*What is expected*:
Repeat exactly the lines from the first line of the records through the line containing "Click the NE badge on the Hyundai HPC card", and nothing more.

*Records for this task*:
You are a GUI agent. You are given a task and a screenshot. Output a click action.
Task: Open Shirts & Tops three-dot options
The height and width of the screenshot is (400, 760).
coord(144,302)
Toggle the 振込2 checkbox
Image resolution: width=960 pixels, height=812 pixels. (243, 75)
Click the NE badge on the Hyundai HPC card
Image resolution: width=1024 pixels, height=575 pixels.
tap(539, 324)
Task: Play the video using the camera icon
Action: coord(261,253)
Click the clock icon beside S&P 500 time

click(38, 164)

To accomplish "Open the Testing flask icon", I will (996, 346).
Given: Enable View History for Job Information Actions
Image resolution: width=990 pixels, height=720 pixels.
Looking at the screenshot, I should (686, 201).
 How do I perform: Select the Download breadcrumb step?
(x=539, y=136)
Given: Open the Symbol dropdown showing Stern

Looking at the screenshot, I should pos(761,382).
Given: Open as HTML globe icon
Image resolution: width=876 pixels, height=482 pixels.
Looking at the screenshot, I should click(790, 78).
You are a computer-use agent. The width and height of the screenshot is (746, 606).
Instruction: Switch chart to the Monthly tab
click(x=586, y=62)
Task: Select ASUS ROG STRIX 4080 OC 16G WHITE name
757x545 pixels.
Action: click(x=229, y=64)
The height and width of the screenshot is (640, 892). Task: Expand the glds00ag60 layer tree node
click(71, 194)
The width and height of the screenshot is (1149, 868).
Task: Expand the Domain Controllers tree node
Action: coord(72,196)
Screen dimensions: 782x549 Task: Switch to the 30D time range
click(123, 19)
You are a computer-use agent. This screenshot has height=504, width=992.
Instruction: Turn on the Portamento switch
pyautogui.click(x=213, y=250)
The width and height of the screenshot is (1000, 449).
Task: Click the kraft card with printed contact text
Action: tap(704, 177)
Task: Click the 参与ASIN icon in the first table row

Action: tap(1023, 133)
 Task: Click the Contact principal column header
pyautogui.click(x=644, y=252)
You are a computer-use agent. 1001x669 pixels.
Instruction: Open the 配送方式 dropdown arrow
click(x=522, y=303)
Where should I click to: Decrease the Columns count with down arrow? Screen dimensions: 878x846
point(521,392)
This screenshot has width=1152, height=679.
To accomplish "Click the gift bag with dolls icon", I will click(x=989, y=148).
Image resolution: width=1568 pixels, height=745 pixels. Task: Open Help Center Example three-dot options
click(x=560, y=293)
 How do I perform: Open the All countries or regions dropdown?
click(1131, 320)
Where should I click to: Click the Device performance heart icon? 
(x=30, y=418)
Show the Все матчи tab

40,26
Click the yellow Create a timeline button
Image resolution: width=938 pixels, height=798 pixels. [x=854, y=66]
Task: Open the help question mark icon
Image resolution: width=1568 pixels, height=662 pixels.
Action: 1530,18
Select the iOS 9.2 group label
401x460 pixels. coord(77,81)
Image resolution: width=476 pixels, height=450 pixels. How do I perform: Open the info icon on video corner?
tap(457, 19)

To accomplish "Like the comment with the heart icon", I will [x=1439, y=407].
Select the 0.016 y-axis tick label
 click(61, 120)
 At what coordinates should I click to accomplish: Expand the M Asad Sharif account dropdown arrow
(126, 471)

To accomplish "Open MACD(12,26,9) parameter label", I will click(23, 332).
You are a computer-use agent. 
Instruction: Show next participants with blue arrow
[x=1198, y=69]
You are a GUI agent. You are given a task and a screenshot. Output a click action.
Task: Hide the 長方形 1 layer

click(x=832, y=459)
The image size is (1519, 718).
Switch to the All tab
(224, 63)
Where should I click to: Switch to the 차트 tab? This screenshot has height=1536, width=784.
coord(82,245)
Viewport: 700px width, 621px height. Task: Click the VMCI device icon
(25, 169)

*Answer box*:
You are a GUI agent. You are given a task and a screenshot. Output a click action.
Task: Open Shirts & Tops three-dot options
The height and width of the screenshot is (400, 760).
coord(144,302)
Toggle the 振込2 checkbox
Image resolution: width=960 pixels, height=812 pixels. (243, 75)
Click the NE badge on the Hyundai HPC card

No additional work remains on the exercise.